→ **DATA TO PROCESS**
= = = = =

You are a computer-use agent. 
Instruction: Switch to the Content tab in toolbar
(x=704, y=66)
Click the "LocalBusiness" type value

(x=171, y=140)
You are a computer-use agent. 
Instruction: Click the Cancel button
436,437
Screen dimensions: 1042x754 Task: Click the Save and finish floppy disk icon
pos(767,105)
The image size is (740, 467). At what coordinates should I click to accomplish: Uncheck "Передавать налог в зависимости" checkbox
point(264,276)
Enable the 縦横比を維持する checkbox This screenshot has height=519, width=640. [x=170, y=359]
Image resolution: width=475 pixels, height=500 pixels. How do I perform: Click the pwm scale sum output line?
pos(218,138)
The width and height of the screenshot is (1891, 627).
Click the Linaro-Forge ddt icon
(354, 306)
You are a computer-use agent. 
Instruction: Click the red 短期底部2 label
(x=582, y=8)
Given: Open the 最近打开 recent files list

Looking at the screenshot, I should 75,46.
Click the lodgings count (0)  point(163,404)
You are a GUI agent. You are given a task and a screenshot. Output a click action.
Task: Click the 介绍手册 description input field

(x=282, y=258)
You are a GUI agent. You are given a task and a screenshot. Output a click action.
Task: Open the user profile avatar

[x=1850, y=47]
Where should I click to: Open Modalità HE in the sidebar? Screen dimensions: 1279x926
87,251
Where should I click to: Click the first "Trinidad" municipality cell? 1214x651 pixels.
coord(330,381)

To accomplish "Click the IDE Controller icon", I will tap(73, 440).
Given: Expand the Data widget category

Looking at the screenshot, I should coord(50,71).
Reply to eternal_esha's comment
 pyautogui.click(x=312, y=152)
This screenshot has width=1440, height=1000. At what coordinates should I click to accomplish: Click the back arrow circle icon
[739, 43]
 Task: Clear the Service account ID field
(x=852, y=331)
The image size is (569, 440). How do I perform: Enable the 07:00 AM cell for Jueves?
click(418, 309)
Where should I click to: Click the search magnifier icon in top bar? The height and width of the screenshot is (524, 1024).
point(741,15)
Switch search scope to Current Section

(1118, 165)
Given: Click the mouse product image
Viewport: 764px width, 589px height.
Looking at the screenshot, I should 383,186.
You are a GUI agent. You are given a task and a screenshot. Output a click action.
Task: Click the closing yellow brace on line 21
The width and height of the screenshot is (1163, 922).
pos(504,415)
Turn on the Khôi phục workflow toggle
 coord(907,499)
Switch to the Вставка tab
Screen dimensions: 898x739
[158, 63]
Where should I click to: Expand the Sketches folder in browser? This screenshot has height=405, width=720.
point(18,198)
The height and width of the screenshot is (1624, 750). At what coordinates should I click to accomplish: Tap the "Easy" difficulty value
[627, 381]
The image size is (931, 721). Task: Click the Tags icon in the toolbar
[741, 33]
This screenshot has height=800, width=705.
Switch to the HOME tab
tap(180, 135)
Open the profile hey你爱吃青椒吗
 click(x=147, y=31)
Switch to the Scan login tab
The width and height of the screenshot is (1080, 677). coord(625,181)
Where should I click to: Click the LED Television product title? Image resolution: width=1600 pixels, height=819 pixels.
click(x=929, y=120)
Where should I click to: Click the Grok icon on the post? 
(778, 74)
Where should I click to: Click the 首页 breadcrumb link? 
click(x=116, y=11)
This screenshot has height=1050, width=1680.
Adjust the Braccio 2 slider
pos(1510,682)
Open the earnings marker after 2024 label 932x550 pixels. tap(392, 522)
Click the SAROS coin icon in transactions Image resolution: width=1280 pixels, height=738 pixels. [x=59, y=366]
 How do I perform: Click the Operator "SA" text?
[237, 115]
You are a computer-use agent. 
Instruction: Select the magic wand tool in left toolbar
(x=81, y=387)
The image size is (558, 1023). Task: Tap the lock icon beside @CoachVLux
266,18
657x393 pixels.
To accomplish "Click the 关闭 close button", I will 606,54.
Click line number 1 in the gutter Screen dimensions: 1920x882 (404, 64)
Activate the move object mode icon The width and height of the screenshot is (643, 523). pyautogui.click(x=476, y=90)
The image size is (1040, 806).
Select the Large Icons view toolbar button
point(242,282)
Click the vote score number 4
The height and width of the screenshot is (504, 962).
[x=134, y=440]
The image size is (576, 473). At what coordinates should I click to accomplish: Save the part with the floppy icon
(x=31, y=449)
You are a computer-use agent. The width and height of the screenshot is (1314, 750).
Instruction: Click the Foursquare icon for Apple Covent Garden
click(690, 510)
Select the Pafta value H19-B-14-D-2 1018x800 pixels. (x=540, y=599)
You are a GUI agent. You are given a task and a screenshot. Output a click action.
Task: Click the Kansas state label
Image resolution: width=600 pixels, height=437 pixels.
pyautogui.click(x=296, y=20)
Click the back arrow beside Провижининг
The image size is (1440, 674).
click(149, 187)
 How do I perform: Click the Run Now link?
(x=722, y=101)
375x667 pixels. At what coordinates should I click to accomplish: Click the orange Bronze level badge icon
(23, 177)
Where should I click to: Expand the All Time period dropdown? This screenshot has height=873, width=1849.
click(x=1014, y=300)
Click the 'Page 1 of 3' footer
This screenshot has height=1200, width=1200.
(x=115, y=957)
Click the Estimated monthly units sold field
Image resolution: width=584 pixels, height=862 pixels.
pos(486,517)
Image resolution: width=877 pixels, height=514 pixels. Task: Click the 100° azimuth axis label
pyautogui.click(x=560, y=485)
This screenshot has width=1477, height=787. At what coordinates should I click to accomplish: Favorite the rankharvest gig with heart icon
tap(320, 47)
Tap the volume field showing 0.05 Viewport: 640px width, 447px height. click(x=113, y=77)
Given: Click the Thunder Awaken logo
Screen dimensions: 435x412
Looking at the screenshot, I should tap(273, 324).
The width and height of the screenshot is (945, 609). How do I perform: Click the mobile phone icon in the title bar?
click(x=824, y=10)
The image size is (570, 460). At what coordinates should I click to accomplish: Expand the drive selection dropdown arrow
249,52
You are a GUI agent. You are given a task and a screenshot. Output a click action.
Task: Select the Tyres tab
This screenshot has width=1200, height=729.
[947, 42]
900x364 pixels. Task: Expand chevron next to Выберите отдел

= = = = =

Set down every record once more, exactly as written.

You are a computer-use agent. 
Instruction: Switch to the Content tab in toolbar
(x=704, y=66)
Click the "LocalBusiness" type value

(x=171, y=140)
You are a computer-use agent. 
Instruction: Click the Cancel button
436,437
Screen dimensions: 1042x754 Task: Click the Save and finish floppy disk icon
pos(767,105)
The image size is (740, 467). At what coordinates should I click to accomplish: Uncheck "Передавать налог в зависимости" checkbox
point(264,276)
Enable the 縦横比を維持する checkbox This screenshot has height=519, width=640. [x=170, y=359]
Image resolution: width=475 pixels, height=500 pixels. How do I perform: Click the pwm scale sum output line?
pos(218,138)
The width and height of the screenshot is (1891, 627).
Click the Linaro-Forge ddt icon
(354, 306)
You are a computer-use agent. 
Instruction: Click the red 短期底部2 label
(x=582, y=8)
Given: Open the 最近打开 recent files list

Looking at the screenshot, I should 75,46.
Click the lodgings count (0)  point(163,404)
You are a GUI agent. You are given a task and a screenshot. Output a click action.
Task: Click the 介绍手册 description input field

(x=282, y=258)
You are a GUI agent. You are given a task and a screenshot. Output a click action.
Task: Open the user profile avatar

[x=1850, y=47]
Where should I click to: Open Modalità HE in the sidebar? Screen dimensions: 1279x926
87,251
Where should I click to: Click the first "Trinidad" municipality cell? 1214x651 pixels.
coord(330,381)

To accomplish "Click the IDE Controller icon", I will tap(73, 440).
Given: Expand the Data widget category

Looking at the screenshot, I should coord(50,71).
Reply to eternal_esha's comment
 pyautogui.click(x=312, y=152)
This screenshot has width=1440, height=1000. At what coordinates should I click to accomplish: Click the back arrow circle icon
[739, 43]
 Task: Clear the Service account ID field
(x=852, y=331)
The image size is (569, 440). How do I perform: Enable the 07:00 AM cell for Jueves?
click(418, 309)
Where should I click to: Click the search magnifier icon in top bar? The height and width of the screenshot is (524, 1024).
point(741,15)
Switch search scope to Current Section

(1118, 165)
Given: Click the mouse product image
Viewport: 764px width, 589px height.
Looking at the screenshot, I should 383,186.
You are a GUI agent. You are given a task and a screenshot. Output a click action.
Task: Click the closing yellow brace on line 21
The width and height of the screenshot is (1163, 922).
pos(504,415)
Turn on the Khôi phục workflow toggle
 coord(907,499)
Switch to the Вставка tab
Screen dimensions: 898x739
[158, 63]
Where should I click to: Expand the Sketches folder in browser? This screenshot has height=405, width=720.
point(18,198)
The height and width of the screenshot is (1624, 750). At what coordinates should I click to accomplish: Tap the "Easy" difficulty value
[627, 381]
The image size is (931, 721). Task: Click the Tags icon in the toolbar
[741, 33]
This screenshot has height=800, width=705.
Switch to the HOME tab
tap(180, 135)
Open the profile hey你爱吃青椒吗
 click(x=147, y=31)
Switch to the Scan login tab
The width and height of the screenshot is (1080, 677). coord(625,181)
Where should I click to: Click the LED Television product title? Image resolution: width=1600 pixels, height=819 pixels.
click(x=929, y=120)
Where should I click to: Click the Grok icon on the post? 
(778, 74)
Where should I click to: Click the 首页 breadcrumb link? 
click(x=116, y=11)
This screenshot has height=1050, width=1680.
Adjust the Braccio 2 slider
pos(1510,682)
Open the earnings marker after 2024 label 932x550 pixels. tap(392, 522)
Click the SAROS coin icon in transactions Image resolution: width=1280 pixels, height=738 pixels. [x=59, y=366]
 How do I perform: Click the Operator "SA" text?
[237, 115]
You are a computer-use agent. 
Instruction: Select the magic wand tool in left toolbar
(x=81, y=387)
The image size is (558, 1023). Task: Tap the lock icon beside @CoachVLux
266,18
657x393 pixels.
To accomplish "Click the 关闭 close button", I will 606,54.
Click line number 1 in the gutter Screen dimensions: 1920x882 (404, 64)
Activate the move object mode icon The width and height of the screenshot is (643, 523). pyautogui.click(x=476, y=90)
The image size is (1040, 806).
Select the Large Icons view toolbar button
point(242,282)
Click the vote score number 4
The height and width of the screenshot is (504, 962).
[x=134, y=440]
The image size is (576, 473). At what coordinates should I click to accomplish: Save the part with the floppy icon
(x=31, y=449)
You are a computer-use agent. The width and height of the screenshot is (1314, 750).
Instruction: Click the Foursquare icon for Apple Covent Garden
click(690, 510)
Select the Pafta value H19-B-14-D-2 1018x800 pixels. (x=540, y=599)
You are a GUI agent. You are given a task and a screenshot. Output a click action.
Task: Click the Kansas state label
Image resolution: width=600 pixels, height=437 pixels.
pyautogui.click(x=296, y=20)
Click the back arrow beside Провижининг
The image size is (1440, 674).
click(149, 187)
 How do I perform: Click the Run Now link?
(x=722, y=101)
375x667 pixels. At what coordinates should I click to accomplish: Click the orange Bronze level badge icon
(23, 177)
Where should I click to: Expand the All Time period dropdown? This screenshot has height=873, width=1849.
click(x=1014, y=300)
Click the 'Page 1 of 3' footer
This screenshot has height=1200, width=1200.
(x=115, y=957)
Click the Estimated monthly units sold field
Image resolution: width=584 pixels, height=862 pixels.
pos(486,517)
Image resolution: width=877 pixels, height=514 pixels. Task: Click the 100° azimuth axis label
pyautogui.click(x=560, y=485)
This screenshot has width=1477, height=787. At what coordinates should I click to accomplish: Favorite the rankharvest gig with heart icon
tap(320, 47)
Tap the volume field showing 0.05 Viewport: 640px width, 447px height. click(x=113, y=77)
Given: Click the Thunder Awaken logo
Screen dimensions: 435x412
Looking at the screenshot, I should tap(273, 324).
The width and height of the screenshot is (945, 609). How do I perform: Click the mobile phone icon in the title bar?
click(x=824, y=10)
The image size is (570, 460). At what coordinates should I click to accomplish: Expand the drive selection dropdown arrow
249,52
You are a GUI agent. You are given a task and a screenshot. Output a click action.
Task: Select the Tyres tab
This screenshot has width=1200, height=729.
[947, 42]
900x364 pixels. Task: Expand chevron next to Выберите отдел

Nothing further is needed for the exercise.